- [PROBLEM STATEMENT]
When you answer, copy every line of the listing below exactly.
▬▬▬▬▬▬
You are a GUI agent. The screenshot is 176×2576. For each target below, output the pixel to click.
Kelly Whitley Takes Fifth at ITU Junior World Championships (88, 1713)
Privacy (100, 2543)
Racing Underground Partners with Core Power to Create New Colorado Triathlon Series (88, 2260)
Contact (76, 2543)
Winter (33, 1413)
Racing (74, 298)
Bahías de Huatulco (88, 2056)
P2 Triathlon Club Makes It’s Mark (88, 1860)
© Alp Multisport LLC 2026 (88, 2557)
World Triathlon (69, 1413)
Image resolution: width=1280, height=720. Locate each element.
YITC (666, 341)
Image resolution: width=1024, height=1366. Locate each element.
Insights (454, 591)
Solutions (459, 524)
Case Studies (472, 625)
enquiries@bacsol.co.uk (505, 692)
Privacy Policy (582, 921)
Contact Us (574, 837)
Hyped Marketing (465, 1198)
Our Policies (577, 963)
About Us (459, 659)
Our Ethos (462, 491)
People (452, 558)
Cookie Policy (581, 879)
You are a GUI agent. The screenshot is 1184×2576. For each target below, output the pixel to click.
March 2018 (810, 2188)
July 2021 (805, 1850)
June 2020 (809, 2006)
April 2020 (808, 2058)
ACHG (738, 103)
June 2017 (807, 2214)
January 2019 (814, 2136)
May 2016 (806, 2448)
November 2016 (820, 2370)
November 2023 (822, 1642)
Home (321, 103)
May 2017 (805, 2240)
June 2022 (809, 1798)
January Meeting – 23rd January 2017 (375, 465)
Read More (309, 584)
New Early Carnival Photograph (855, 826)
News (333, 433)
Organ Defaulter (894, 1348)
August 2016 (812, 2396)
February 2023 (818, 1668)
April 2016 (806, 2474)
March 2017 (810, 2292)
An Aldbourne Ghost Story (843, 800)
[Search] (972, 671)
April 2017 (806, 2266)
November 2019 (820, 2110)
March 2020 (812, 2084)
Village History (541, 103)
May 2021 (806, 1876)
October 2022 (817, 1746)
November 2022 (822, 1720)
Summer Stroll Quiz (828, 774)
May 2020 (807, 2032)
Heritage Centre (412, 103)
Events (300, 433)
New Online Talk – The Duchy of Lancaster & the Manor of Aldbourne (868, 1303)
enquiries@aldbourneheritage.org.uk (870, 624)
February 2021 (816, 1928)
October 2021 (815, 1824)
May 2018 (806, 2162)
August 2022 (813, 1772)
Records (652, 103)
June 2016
▬▬▬▬▬▬
- [RESPONSE BOX]
You are a GUI agent. The screenshot is 176×2576. For each target below, output the pixel to click.
Kelly Whitley Takes Fifth at ITU Junior World Championships (88, 1713)
Privacy (100, 2543)
Racing Underground Partners with Core Power to Create New Colorado Triathlon Series (88, 2260)
Contact (76, 2543)
Winter (33, 1413)
Racing (74, 298)
Bahías de Huatulco (88, 2056)
P2 Triathlon Club Makes It’s Mark (88, 1860)
© Alp Multisport LLC 2026 (88, 2557)
World Triathlon (69, 1413)
Image resolution: width=1280, height=720. Locate each element.
YITC (666, 341)
Image resolution: width=1024, height=1366. Locate each element.
Insights (454, 591)
Solutions (459, 524)
Case Studies (472, 625)
enquiries@bacsol.co.uk (505, 692)
Privacy Policy (582, 921)
Contact Us (574, 837)
Hyped Marketing (465, 1198)
Our Policies (577, 963)
About Us (459, 659)
Our Ethos (462, 491)
People (452, 558)
Cookie Policy (581, 879)
You are a GUI agent. The screenshot is 1184×2576. For each target below, output the pixel to click.
March 2018 (810, 2188)
July 2021 (805, 1850)
June 2020 (809, 2006)
April 2020 (808, 2058)
ACHG (738, 103)
June 2017 (807, 2214)
January 2019 (814, 2136)
May 2016 (806, 2448)
November 2016 (820, 2370)
November 2023 (822, 1642)
Home (321, 103)
May 2017 (805, 2240)
June 2022 (809, 1798)
January Meeting – 23rd January 2017 (375, 465)
Read More (309, 584)
New Early Carnival Photograph (855, 826)
News (333, 433)
Organ Defaulter (894, 1348)
August 2016 (812, 2396)
February 2023 (818, 1668)
April 2016 (806, 2474)
March 2017 (810, 2292)
An Aldbourne Ghost Story (843, 800)
[Search] (972, 671)
April 2017 (806, 2266)
November 2019 (820, 2110)
March 2020 (812, 2084)
Village History (541, 103)
May 2021 (806, 1876)
October 2022 (817, 1746)
November 2022 (822, 1720)
Summer Stroll Quiz (828, 774)
May 2020 (807, 2032)
Heritage Centre (412, 103)
Events (300, 433)
New Online Talk – The Duchy of Lancaster & the Manor of Aldbourne (868, 1303)
enquiries@aldbourneheritage.org.uk (870, 624)
February 2021 (816, 1928)
October 2021 (815, 1824)
May 2018 (806, 2162)
August 2022 (813, 1772)
Records (652, 103)
June 2016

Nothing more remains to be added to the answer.